§ **Given exercise A**: In the monorepo thread, which version control system does the first commenter say supports access control?
§ **Given exercise B**: Write out the part of the monorepo thread that opens with the words containing "VCS access control" and closes with "to be true.)".

§ **Text to read**:

※ ※ ※

Hacker News new | ask | show | jobs
by 01100011 2446 days ago
Monorepo shortcomings 1 and 2 seem like bullshit to me. Perforce, the popular monorepo at most companies I've worked at, supports access control. Monorepos do not prevent you from segmenting your code into modules and pushing binary/source packages into source control so that builds can avoid compiling everything(TiVo used to do this, and it worked well when you got the hang of it).

I feel like these debates are often fueled by false arguments. Either way you go, you're going to want to build support tools and processes to tailor your VCS to your local needs.

5 comments

VCS access control are the wrong tool for solving the "people use code they shouldn't" complaint.

First, VCS ACLs will massively reduce the benefits you're supposed to get from a monorepo. How will you do global refactors in that kind of a situation? How does a maintainer of a library figure out how the clients are actually using it? (The clients must have visibility into the library, but the opposite it unlikely to be true.)

※ ※ ※

§ **Provided data**:
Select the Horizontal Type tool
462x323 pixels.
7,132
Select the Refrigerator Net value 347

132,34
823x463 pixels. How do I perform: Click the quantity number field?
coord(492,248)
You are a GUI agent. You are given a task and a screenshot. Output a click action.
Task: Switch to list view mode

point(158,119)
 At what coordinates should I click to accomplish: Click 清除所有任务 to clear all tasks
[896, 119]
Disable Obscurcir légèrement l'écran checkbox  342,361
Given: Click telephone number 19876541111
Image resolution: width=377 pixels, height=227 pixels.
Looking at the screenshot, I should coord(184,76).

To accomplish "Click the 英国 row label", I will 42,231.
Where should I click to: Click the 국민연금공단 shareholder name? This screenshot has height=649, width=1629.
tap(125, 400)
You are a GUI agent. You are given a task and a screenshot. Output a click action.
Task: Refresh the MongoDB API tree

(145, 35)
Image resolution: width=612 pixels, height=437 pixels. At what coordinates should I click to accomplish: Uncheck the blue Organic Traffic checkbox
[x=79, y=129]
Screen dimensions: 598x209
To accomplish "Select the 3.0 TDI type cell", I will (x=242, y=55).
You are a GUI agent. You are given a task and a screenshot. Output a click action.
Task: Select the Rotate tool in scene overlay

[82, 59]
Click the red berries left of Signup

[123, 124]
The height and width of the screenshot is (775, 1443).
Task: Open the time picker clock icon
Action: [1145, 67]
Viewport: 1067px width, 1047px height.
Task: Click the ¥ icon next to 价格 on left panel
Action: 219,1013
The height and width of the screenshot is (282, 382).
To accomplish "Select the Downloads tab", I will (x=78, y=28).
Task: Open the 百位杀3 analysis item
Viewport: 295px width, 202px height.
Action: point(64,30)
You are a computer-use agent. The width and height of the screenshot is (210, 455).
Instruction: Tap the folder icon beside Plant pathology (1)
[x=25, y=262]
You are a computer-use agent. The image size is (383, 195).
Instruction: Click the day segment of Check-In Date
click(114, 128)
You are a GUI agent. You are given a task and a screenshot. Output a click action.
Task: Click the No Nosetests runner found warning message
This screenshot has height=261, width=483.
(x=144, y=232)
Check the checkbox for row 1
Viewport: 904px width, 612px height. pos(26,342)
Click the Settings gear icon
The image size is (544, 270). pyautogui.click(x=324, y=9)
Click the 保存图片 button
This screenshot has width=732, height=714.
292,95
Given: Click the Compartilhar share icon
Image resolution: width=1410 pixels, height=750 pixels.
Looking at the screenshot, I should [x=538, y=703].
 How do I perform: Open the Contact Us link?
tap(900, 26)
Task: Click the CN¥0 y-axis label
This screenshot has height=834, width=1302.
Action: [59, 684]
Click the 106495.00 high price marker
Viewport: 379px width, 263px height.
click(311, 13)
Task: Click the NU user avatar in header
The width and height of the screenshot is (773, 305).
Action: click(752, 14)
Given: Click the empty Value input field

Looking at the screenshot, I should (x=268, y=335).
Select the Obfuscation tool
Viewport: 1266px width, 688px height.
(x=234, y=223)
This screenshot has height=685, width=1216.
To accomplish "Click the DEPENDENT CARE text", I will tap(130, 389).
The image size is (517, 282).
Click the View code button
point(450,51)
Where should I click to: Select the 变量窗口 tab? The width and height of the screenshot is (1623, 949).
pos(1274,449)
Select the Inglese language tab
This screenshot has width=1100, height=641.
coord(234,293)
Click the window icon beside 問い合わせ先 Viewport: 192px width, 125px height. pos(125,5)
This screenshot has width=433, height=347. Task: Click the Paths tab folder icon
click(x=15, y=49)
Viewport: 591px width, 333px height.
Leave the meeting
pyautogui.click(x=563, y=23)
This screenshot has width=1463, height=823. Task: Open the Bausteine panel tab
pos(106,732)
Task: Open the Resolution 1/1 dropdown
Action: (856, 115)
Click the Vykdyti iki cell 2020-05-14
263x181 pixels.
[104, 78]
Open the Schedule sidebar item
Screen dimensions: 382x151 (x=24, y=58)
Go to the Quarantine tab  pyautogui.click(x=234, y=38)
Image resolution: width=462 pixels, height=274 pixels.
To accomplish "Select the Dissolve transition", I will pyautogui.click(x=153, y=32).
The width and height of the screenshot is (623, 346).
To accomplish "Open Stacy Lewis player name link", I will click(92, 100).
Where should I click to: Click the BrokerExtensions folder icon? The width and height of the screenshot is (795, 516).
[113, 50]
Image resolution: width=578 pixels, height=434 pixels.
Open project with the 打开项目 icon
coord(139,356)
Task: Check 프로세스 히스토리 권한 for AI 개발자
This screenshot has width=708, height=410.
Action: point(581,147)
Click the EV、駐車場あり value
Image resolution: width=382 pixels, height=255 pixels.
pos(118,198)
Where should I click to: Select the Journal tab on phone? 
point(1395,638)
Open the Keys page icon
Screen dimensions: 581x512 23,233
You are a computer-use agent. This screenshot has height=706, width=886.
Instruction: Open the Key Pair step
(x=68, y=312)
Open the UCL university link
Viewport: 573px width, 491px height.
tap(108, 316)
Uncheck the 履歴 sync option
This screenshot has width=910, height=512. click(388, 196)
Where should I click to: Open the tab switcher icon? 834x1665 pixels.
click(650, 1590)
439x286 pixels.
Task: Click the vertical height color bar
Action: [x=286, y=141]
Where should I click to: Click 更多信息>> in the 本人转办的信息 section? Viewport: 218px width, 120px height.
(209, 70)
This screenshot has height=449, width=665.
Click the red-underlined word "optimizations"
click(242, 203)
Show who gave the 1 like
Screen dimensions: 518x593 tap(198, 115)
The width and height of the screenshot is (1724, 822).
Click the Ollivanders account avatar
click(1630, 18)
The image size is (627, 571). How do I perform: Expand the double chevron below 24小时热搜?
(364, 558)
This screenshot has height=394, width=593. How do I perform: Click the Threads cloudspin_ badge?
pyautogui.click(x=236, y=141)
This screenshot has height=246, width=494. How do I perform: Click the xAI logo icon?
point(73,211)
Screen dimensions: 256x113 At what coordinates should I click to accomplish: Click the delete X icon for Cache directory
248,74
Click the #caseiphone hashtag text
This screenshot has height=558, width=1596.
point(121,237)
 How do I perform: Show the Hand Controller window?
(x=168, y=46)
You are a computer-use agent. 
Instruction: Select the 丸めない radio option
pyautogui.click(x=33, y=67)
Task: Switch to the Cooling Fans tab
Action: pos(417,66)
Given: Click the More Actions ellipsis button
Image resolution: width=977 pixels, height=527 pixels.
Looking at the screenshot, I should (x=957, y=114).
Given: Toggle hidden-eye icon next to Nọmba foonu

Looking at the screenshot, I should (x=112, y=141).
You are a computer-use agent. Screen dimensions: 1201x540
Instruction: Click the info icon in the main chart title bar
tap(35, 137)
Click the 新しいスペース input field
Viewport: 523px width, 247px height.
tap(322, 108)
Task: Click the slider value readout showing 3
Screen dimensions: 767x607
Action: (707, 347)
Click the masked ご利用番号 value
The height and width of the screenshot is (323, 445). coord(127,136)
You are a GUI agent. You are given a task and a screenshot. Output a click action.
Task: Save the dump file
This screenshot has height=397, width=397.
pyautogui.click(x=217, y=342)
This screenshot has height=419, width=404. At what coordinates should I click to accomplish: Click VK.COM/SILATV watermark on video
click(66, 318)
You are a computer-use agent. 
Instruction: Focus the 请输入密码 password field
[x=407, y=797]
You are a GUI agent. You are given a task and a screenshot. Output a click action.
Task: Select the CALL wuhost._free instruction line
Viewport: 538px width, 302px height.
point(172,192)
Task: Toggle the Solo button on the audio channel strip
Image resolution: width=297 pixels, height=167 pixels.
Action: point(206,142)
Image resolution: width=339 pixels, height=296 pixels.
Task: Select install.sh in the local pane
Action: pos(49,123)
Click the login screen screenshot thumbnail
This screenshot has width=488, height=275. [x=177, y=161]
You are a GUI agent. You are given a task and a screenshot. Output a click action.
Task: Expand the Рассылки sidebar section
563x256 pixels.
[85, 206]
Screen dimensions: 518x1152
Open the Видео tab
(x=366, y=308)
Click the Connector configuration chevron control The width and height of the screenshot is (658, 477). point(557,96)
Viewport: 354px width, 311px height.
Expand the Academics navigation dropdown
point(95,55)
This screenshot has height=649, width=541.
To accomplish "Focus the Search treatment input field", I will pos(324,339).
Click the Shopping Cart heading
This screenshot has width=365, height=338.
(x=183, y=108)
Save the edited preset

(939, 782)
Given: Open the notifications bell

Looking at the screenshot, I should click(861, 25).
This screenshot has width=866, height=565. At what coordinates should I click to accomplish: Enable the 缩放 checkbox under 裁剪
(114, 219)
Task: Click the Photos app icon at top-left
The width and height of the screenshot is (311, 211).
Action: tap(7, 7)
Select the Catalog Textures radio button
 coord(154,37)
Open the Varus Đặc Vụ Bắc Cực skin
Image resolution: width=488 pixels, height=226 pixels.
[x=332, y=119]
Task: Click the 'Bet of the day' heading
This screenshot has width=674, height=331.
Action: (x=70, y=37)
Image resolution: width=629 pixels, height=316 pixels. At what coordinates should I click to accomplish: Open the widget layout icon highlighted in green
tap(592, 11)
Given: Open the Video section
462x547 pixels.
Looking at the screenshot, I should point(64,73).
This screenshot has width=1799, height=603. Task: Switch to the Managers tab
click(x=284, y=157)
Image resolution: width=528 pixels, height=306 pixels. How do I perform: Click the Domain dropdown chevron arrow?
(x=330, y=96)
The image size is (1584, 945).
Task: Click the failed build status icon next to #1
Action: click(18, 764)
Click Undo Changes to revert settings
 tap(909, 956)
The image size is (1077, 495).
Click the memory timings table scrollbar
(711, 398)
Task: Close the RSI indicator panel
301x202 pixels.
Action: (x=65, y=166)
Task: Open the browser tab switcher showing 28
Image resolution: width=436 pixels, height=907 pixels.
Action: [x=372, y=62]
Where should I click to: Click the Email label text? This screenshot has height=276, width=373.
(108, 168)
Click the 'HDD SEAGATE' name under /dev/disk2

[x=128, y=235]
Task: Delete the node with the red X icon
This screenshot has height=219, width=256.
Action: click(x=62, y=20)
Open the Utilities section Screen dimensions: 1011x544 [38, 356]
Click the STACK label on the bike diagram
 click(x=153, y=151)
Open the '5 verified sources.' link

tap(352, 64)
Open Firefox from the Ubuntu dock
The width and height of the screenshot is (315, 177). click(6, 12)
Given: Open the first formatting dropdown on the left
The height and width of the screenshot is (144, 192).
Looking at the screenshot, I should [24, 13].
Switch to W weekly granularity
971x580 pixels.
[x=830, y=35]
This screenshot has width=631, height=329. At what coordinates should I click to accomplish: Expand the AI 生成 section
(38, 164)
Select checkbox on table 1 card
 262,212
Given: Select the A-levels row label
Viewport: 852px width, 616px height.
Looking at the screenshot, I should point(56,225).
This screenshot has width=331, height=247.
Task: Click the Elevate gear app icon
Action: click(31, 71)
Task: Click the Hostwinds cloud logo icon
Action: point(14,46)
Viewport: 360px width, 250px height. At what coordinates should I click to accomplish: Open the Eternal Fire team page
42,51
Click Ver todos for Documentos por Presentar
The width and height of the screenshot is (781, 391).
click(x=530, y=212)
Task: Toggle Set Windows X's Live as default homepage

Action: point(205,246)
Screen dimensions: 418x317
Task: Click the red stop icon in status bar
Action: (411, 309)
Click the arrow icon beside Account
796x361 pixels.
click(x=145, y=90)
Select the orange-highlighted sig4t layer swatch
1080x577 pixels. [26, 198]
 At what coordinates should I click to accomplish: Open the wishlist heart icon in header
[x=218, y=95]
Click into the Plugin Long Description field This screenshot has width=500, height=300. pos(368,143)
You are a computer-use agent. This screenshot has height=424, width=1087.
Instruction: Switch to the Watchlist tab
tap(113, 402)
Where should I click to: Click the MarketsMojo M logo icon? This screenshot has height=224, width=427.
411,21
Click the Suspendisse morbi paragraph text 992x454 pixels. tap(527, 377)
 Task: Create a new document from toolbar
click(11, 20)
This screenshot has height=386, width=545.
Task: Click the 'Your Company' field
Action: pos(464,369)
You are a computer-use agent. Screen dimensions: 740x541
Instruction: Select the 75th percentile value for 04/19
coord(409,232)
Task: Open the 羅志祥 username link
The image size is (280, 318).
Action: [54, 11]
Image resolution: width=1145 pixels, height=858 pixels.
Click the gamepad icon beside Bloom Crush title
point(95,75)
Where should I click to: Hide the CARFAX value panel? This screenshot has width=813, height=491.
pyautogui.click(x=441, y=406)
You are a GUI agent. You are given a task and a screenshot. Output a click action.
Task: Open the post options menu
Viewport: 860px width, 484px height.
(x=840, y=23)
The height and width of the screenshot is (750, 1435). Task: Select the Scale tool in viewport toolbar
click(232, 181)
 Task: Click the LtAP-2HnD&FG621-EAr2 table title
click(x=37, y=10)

※ ※ ※

§ **Exercise output A**: Perforce

§ **Exercise output B**:
VCS access control are the wrong tool for solving the "people use code they shouldn't" complaint.

First, VCS ACLs will massively reduce the benefits you're supposed to get from a monorepo. How will you do global refactors in that kind of a situation? How does a maintainer of a library figure out how the clients are actually using it? (The clients must have visibility into the library, but the opposite it unlikely to be true.)